Ainda segundo a companhia, os efeitos adversos também foram reduzidos: apenas 18 ocorrências de 407 testados que tomaram a injeção no braço contra 37 dos 415 que tomaram placebo.
Os dados dos testes ainda não foram revisados por outros cientistas, passo necessário para a divulgação dos resultados em publicações especializadas. A AstraZeneca já pediu nesta semana a aprovação na EMA, agência reguladora da União Europeia. Ainda não houve pedido para a Anvisa (Agência Nacional de Vigilância Sanitária).
Pfizer diz que comprimido não tem relação com ivermectina
Embora tenha citado mais vezes a AstraZeneca, Bolsonaro basicamente reciclou uma alegação falsa que compara a ivermectina a um medicamento antiviral desenvolvido pela Pfizer.
Em nota enviada à CPI da Covid em agosto e noticiada pela Folha, a Pfizer afirmou que o antiviral " não apresenta qualquer semelhança com a hidroxicloroquina (utilizado como antimalárico e para tratamento de algumas doenças reumatológicas), azitromicina (antibiótico) ou ivermectina (antiparasitário), ou seja, são compostos com estruturas químicas e mecanismos de ação totalmente diferentes".

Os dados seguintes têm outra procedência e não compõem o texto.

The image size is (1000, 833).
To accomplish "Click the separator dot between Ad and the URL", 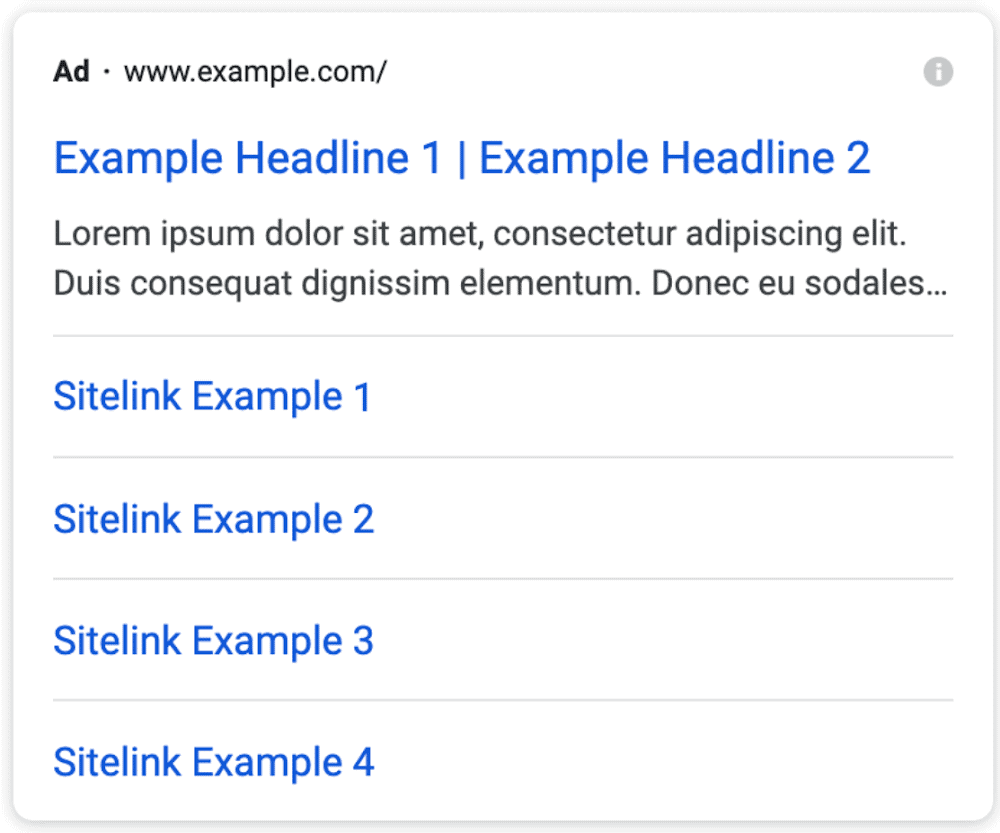I will click(104, 71).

"Trata-se de um medicamento oral —a molécula PF-07321332, um inibidor de protease SARSCoV2-3CL que demonstrou, em estudos pré-clínicos, potente atividade antiviral in vitro contra o SARS-CoV-2 e outros coronavírus, revelando possível importância no tratamento farmacológico da COVID-19, além de ameaças futuras do vírus", afirmou o laboratório.
O medicamento ainda está na fase de teste. Um estudo clínico, com 2.600 pessoas, para determinar sua eficácia foi iniciado no final de setembro.
As fake news que comparam o comprimido em testagem com medicamentos sem eficácia contra a covid, como hidroxicloroquina e ivermectina, já foram desmentidas por Lupa e AFP.
Ivermectina não tem eficácia comprovada contra covid
A ivermectina não tem eficácia contra covid atestada pelos órgãos reguladores, nem pela fabricante.
A Anvisa afirma, em nota publicada em julho de 2020 e atualizada em abril deste ano, que "não existem estudos conclusivos que comprovem o uso da ivermectina contra o coronavírus".
O uso também não é recomendado pela OMS. Em sua última atualização sobre o medicamento, de 31 de março, a instituição "não recomenda o uso em pacientes com covid-19, exceto no contexto de testes clínicos".
A EMA também desaconselha o seu uso fora de ensaios clínicos.
A suposta eficácia da ivermectina para covid já foi desmentida até pela fabricante. Em nota divulgada em março, a farmacêutica MSD (Merck Sharp and Dohme), que produz o medicamento, mas não vende o produto no Brasil, afirmou que não há evidências de que o remédio traga benefícios ou seja eficaz no tratamento da covid.